Colombia’s Minister for Defense on Tuesday confirmed that coca production in the South American country continues to rise despite ongoing government efforts to curb it.
Defense Minister Luis Carlos Villegas responded to a US report by alleging that 188,000 hectares of coca was grown in 2016 by admitting that the government faces a “big challenge” in the struggle against coca cultivation and cocaine trafficking.
The latest figure flies in the face of the many programs put in place by the Colombian government to curb the trend including “Plan Colombia,” a massive US aid package that has provided billions of dollars to the fight since 2000.
“Since 2012 there is a phenomenon of growth that must be combated, with the combination of substitution and eradication, with a very strong policy of interdiction, especially of laboratories, precursor, pure cocaine and money derived from its sale abroad,” Villegas was quoted as saying by RCN News.
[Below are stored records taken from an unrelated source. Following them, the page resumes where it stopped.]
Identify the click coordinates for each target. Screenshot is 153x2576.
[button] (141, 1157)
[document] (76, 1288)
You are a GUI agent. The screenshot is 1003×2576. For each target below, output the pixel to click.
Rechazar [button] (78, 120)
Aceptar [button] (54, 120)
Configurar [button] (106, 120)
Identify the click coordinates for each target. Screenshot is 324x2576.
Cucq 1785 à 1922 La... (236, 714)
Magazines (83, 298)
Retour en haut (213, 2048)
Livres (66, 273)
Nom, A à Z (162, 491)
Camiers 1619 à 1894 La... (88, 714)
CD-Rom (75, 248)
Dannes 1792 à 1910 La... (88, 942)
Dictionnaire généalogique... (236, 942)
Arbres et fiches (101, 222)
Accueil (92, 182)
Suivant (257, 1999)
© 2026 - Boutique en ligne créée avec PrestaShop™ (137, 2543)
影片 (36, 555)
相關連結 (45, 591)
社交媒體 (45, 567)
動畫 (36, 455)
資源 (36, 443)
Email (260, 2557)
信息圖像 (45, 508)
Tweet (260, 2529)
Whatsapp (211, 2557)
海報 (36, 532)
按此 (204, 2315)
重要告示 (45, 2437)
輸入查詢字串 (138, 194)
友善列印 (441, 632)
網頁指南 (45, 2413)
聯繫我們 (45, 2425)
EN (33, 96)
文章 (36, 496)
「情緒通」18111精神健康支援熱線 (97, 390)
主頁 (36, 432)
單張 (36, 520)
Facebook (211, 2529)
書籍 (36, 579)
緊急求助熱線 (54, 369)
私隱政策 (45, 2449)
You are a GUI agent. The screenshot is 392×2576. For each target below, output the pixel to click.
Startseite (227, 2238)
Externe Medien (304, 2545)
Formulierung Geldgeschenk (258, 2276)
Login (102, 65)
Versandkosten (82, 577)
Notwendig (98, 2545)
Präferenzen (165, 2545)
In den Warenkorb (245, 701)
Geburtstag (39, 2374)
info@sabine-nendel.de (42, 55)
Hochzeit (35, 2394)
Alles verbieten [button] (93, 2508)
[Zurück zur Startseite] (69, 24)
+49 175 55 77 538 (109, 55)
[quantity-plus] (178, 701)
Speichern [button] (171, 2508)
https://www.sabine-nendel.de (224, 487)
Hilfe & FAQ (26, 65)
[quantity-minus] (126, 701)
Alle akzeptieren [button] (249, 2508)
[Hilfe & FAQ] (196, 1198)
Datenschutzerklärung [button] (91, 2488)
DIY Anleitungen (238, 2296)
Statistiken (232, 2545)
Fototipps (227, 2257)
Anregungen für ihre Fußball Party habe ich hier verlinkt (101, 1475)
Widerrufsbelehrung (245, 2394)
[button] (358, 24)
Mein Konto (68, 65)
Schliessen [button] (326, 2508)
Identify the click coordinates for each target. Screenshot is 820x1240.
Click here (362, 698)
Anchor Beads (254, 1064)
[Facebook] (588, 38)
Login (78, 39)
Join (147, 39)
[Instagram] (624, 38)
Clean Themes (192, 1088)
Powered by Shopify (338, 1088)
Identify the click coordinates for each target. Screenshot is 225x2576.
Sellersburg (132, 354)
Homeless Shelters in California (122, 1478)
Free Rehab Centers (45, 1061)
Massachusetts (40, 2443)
Villegas claims that the increase in coca production in 2016 is a result of some farmers stepping up coca cultivation in the hope that it will generate more economic security once crop substitution programs, combined with infrastructure projects, are rolled out across the country through the peace accord with the FARC rebels.
He also suggested that the suspension of aerial spraying that was affecting agriculture and the health of citizens may have also had a significant impact.
“This report is not a surprise, but a great challenge in the fight against narcotics, especially since in the post conflict the peasants are hoping to have new crops and more access to subsidies and state programs,” said the official, reported El Espectador.
According to figures from the Ministry of Defense, in the first months of 2017, 64 tons of coca were seized from the more than 100,000 hectares planned for eradication and replacement.
Colombia’s Marxist-inspired FARC guerrillas were traditionally a major player in the country’s drug trade but as they are now going through demobilization, the minister for defense admitted that the challenge lies with other criminal groups.
“In the early days of this second decade of the 21st century, there was a boost to illicit crops given by illegal armed organizations. Already today this promotion does not exist on the part of the FARC, but on the part of the ELN and organized crime,” he said.
Under the terms of the peace accord with the FARC, existing illicit crops are due to be replaced by legal ones but the failure of the government to provide security to farmers who are being threatened by drug trafficking armed gangs is likely to undermine the first pilot projects.